### WHAT IS REQUIRED:
Would you print only the lines running from the one with "914x668 pixels." to the final line of the data below, word for word and without pictures?

### RECORDS TO PROCESS:
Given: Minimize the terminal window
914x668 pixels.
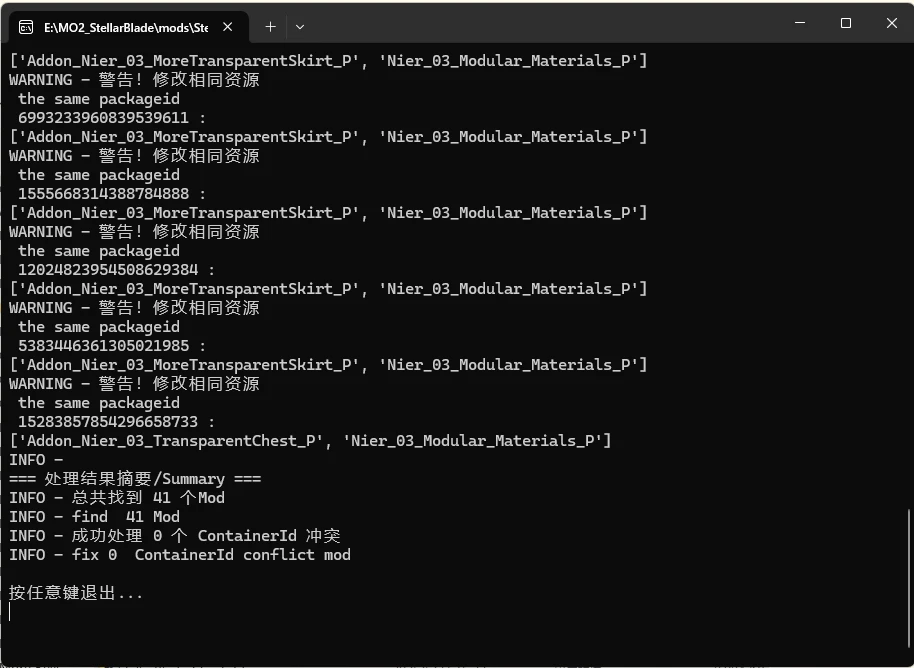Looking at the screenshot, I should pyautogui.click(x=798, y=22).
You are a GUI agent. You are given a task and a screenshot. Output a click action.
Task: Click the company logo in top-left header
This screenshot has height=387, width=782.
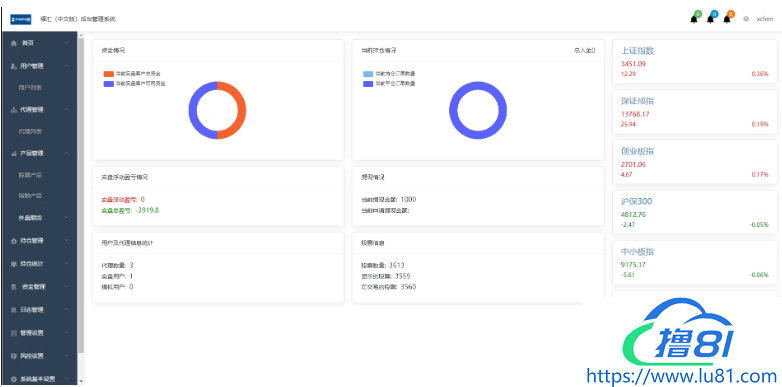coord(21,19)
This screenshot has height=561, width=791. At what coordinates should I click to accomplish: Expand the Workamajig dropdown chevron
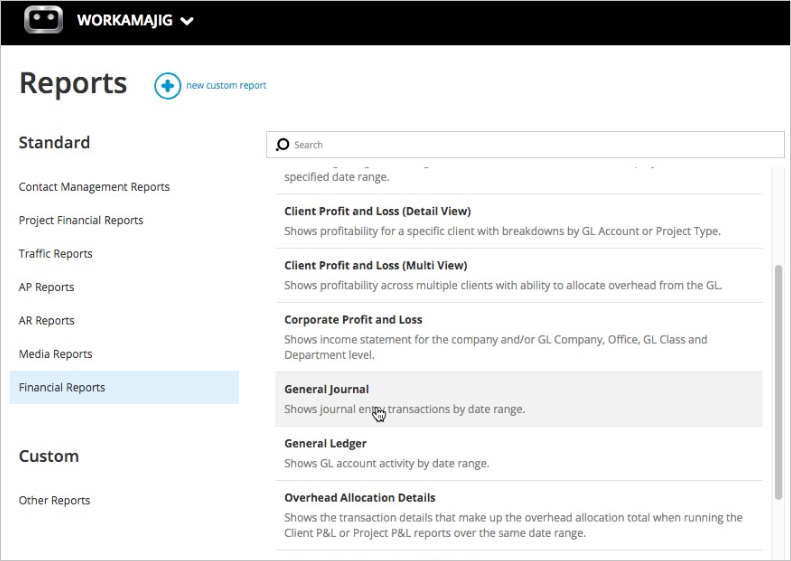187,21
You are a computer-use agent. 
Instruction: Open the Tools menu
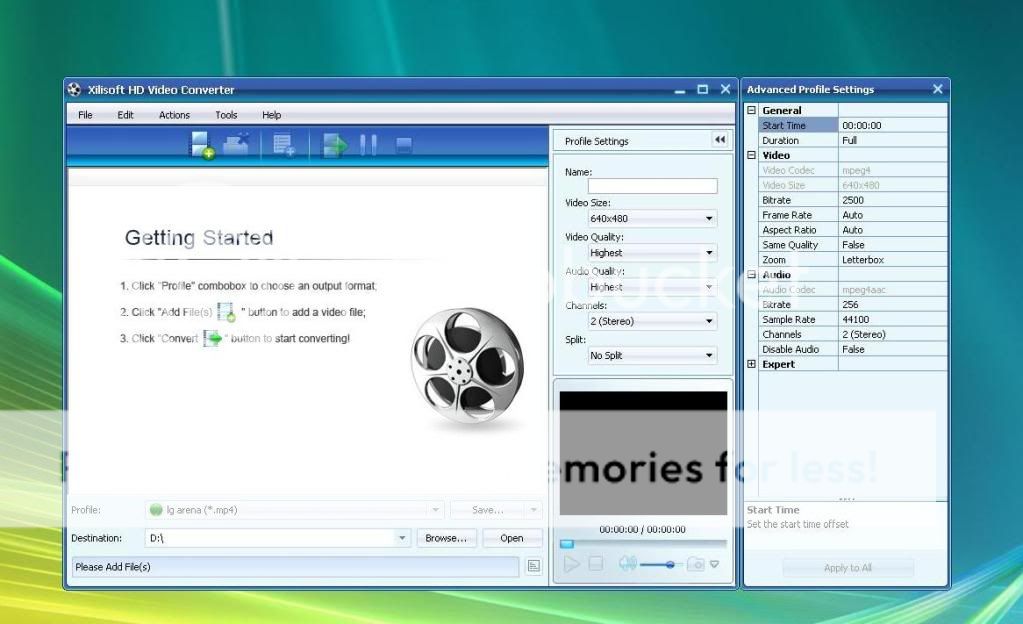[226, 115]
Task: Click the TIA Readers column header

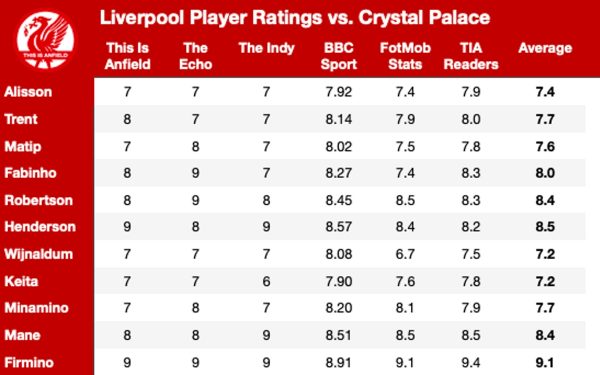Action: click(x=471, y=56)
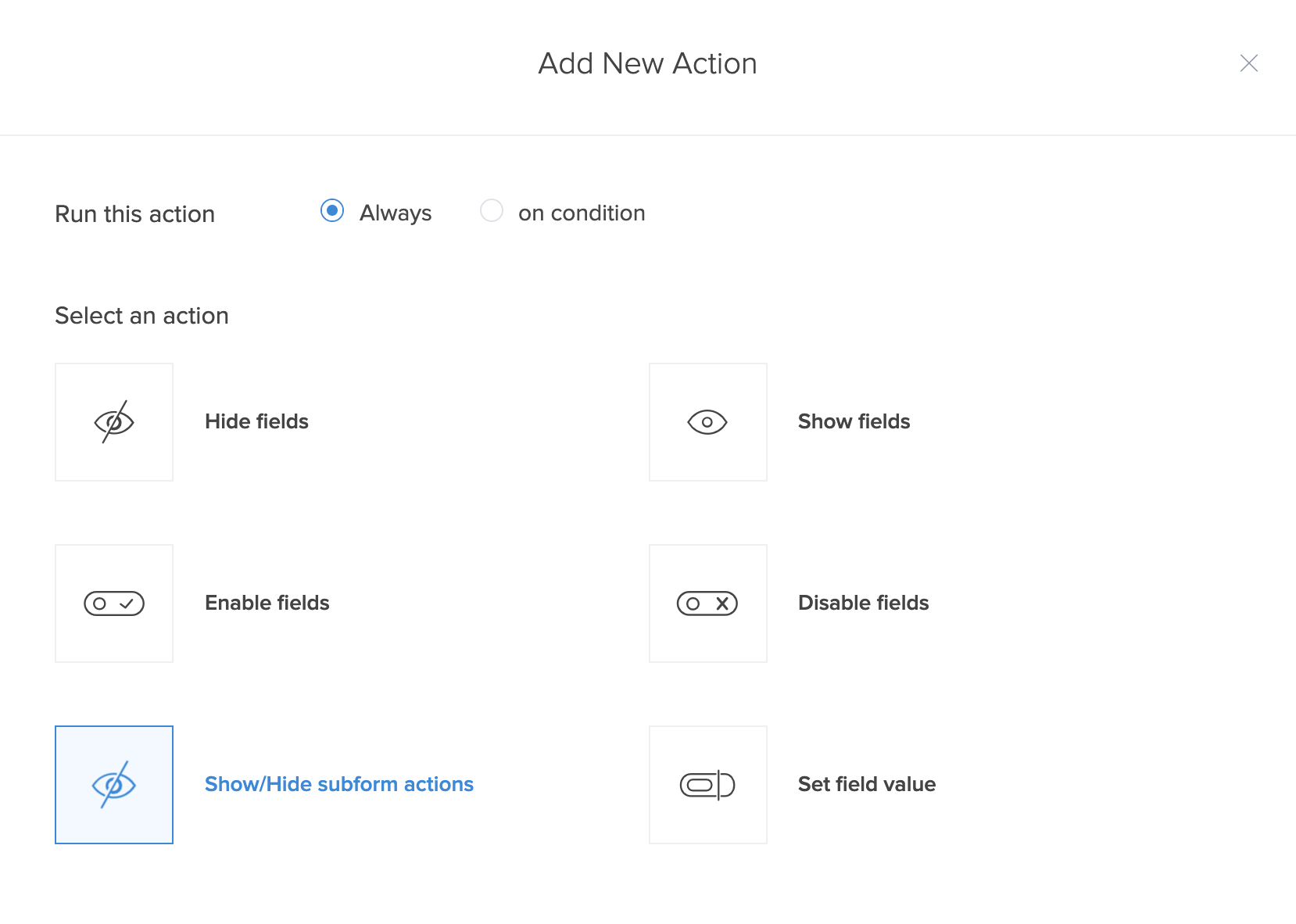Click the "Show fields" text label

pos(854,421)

### REPLY TO THE EXERCISE:
914x668 pixels.
Looking at the screenshot, I should pyautogui.click(x=798, y=22).
You are a GUI agent. You are given a task and a screenshot. Output a click action.
Task: Click the company logo in top-left header
This screenshot has height=387, width=782.
coord(21,19)
This screenshot has height=561, width=791. At what coordinates should I click to accomplish: Expand the Workamajig dropdown chevron
187,21
You are a computer-use agent. 
Instruction: Open the Tools menu
[226, 115]
Task: Click the TIA Readers column header

Action: click(x=471, y=56)
Click the "Show fields" text label

pos(854,421)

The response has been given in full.